What you are asked to do: Render the records in the stretch from the one containing "label: About Us" through the end of the records as a two-column CSV with the columns request and answer. Give one row per record, put each value in a single quoted field, and replace line breaks with spaces.

(Extracted data entries)
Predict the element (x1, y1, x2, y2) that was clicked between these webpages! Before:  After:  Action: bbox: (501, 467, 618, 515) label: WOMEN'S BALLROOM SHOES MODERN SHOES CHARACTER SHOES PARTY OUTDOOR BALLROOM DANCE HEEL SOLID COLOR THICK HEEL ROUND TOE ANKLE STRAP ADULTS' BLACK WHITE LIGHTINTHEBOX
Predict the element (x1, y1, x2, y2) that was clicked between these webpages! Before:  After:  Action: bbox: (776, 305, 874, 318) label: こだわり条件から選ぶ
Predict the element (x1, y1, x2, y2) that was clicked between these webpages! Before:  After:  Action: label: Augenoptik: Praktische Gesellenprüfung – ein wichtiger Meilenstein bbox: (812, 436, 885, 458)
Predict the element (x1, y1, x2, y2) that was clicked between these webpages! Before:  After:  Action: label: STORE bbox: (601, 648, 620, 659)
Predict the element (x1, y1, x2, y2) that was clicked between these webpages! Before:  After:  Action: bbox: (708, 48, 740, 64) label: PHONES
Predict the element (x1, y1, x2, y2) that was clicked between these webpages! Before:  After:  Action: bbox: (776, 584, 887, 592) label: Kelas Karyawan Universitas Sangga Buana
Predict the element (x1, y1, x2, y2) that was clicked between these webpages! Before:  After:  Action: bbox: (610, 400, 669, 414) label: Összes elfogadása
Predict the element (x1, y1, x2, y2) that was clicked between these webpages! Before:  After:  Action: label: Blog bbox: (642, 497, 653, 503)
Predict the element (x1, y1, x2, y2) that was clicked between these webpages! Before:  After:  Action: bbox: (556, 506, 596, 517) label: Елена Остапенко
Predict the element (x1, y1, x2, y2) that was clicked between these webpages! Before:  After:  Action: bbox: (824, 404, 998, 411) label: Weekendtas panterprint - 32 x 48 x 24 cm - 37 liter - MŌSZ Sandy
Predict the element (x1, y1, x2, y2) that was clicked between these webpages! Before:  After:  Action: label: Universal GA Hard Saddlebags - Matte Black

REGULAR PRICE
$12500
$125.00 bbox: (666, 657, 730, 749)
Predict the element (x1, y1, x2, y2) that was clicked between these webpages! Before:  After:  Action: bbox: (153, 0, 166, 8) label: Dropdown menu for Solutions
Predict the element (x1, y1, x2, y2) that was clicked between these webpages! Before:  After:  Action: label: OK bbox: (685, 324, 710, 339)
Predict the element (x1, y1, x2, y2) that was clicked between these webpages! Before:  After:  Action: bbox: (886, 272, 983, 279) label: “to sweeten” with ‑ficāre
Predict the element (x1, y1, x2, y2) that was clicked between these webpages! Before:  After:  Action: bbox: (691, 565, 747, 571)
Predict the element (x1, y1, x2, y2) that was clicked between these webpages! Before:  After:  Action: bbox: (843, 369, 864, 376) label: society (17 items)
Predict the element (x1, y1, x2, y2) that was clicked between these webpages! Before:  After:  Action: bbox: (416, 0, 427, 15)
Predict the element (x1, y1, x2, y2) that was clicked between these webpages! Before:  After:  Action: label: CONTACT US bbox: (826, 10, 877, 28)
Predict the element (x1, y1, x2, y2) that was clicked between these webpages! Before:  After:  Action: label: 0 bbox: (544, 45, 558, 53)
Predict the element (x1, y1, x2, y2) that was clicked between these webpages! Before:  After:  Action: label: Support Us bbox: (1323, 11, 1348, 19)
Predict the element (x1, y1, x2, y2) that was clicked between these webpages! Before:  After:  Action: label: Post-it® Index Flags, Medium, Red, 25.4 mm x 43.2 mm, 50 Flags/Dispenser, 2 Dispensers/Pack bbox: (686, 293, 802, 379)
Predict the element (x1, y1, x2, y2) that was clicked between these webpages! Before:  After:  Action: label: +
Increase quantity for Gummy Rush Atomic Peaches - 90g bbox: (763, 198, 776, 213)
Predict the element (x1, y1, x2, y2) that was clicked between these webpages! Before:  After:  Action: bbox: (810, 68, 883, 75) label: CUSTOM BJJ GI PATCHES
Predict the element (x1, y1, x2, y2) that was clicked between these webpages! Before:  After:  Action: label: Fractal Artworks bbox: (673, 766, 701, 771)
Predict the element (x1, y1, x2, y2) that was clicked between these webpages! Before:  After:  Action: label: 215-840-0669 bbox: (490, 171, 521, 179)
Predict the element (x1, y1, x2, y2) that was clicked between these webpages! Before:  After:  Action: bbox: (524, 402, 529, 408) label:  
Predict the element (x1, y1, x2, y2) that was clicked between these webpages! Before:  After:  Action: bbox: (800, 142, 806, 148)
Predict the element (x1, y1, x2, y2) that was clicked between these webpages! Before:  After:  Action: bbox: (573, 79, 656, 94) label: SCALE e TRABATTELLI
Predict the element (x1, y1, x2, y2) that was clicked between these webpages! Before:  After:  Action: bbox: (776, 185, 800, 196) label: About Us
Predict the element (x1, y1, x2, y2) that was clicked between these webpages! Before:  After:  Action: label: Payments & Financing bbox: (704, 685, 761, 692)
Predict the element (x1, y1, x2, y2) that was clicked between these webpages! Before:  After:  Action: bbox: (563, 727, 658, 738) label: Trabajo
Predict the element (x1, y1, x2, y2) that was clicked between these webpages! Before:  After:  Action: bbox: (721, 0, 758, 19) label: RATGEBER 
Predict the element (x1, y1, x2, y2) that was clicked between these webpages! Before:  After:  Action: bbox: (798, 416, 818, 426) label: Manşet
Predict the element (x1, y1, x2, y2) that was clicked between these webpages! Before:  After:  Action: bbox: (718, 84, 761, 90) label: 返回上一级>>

Complete answer:
request,answer
"Predict the element (x1, y1, x2, y2) that was clicked between these webpages! Before:  After:","Action: bbox: (776, 185, 800, 196) label: About Us"
"Predict the element (x1, y1, x2, y2) that was clicked between these webpages! Before:  After:","Action: label: Payments & Financing bbox: (704, 685, 761, 692)"
"Predict the element (x1, y1, x2, y2) that was clicked between these webpages! Before:  After:","Action: bbox: (563, 727, 658, 738) label: Trabajo"
"Predict the element (x1, y1, x2, y2) that was clicked between these webpages! Before:  After:","Action: bbox: (721, 0, 758, 19) label: RATGEBER"
"Predict the element (x1, y1, x2, y2) that was clicked between these webpages! Before:  After:","Action: bbox: (798, 416, 818, 426) label: Manşet"
"Predict the element (x1, y1, x2, y2) that was clicked between these webpages! Before:  After:","Action: bbox: (718, 84, 761, 90) label: 返回上一级>>"